── SUPPLIED ENTRIES ──
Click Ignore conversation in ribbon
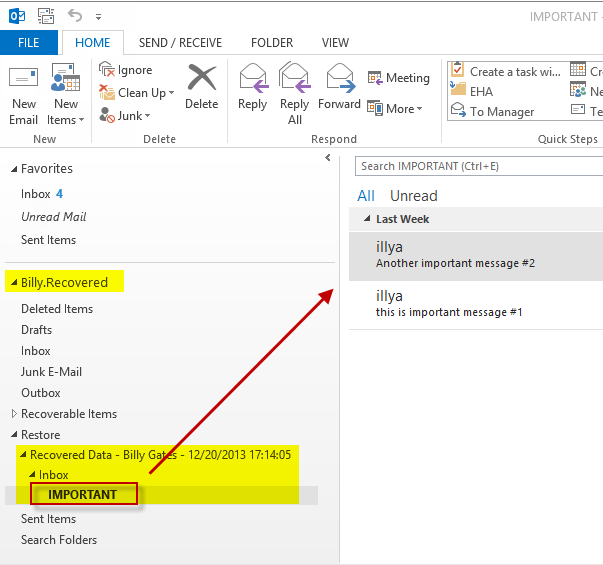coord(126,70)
───
── SUPPLIED ENTRIES ──
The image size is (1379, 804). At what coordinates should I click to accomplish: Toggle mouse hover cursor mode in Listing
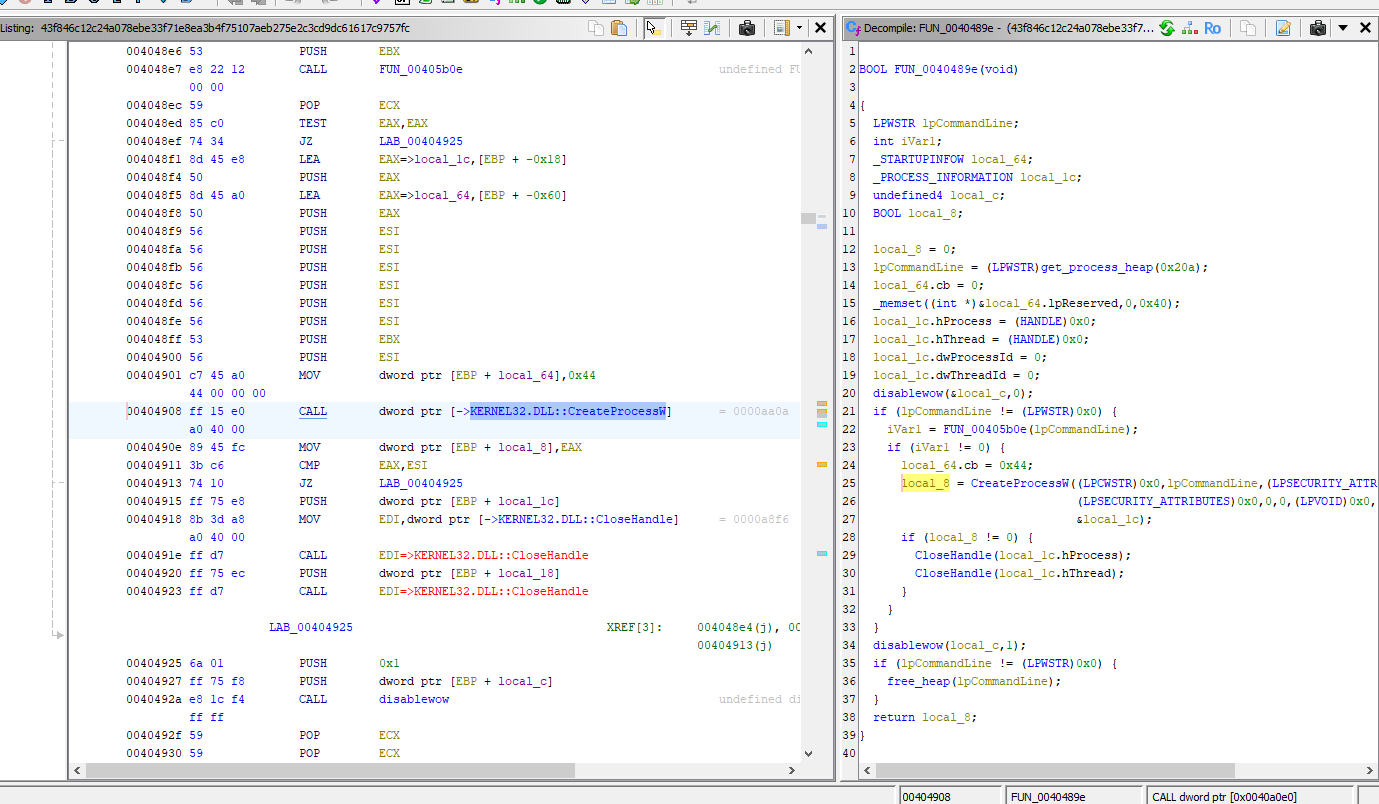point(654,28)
───
── SUPPLIED ENTRIES ──
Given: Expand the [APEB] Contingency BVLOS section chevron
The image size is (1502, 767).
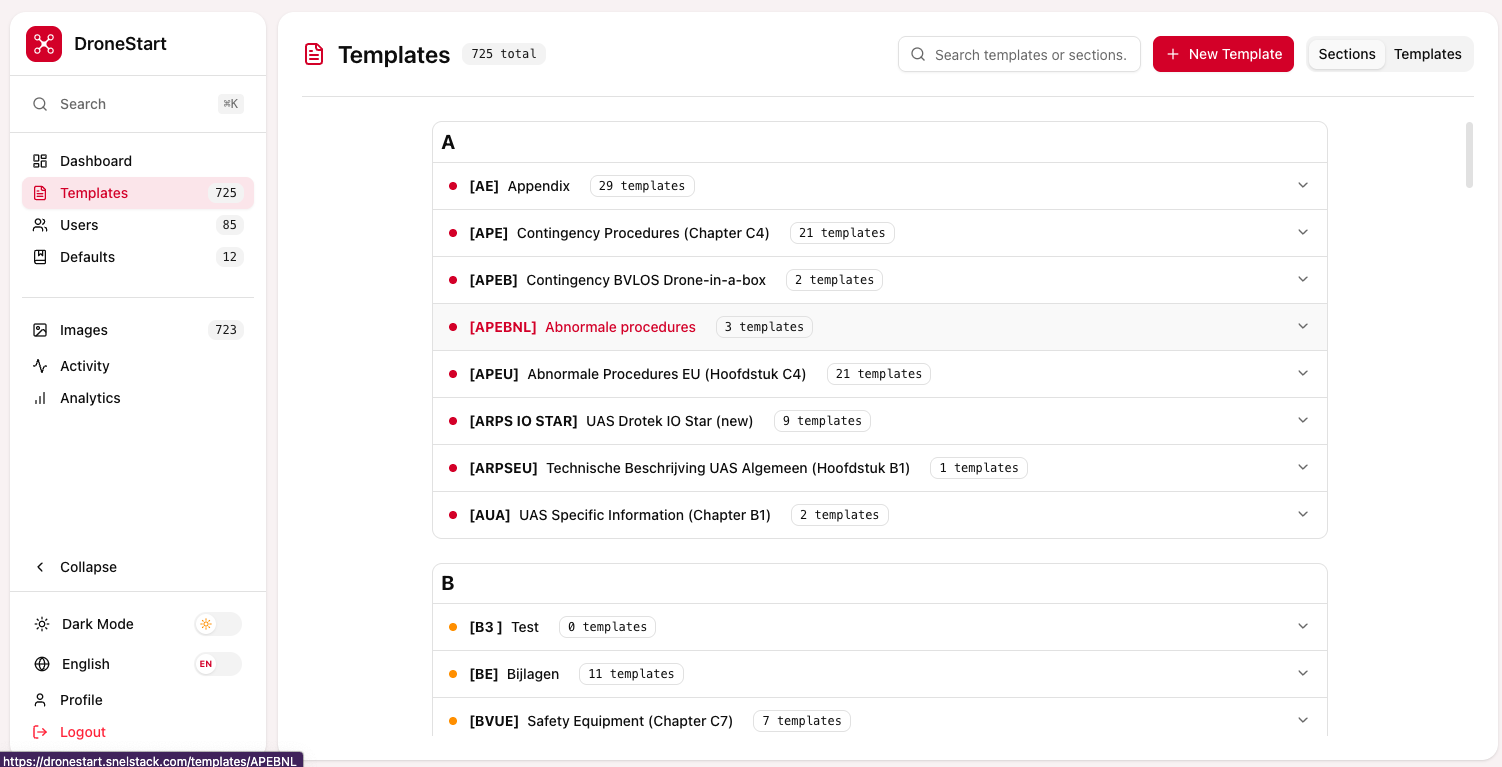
───
STATED GOAL: Turn the lines from the one with "Given: Expand the" to the one with "The image size is (1502, 767)." into a numbered list, leaving out any blank lines.

COMPLETED EXERCISE:
1. Given: Expand the [APEB] Contingency BVLOS section chevron
2. The image size is (1502, 767).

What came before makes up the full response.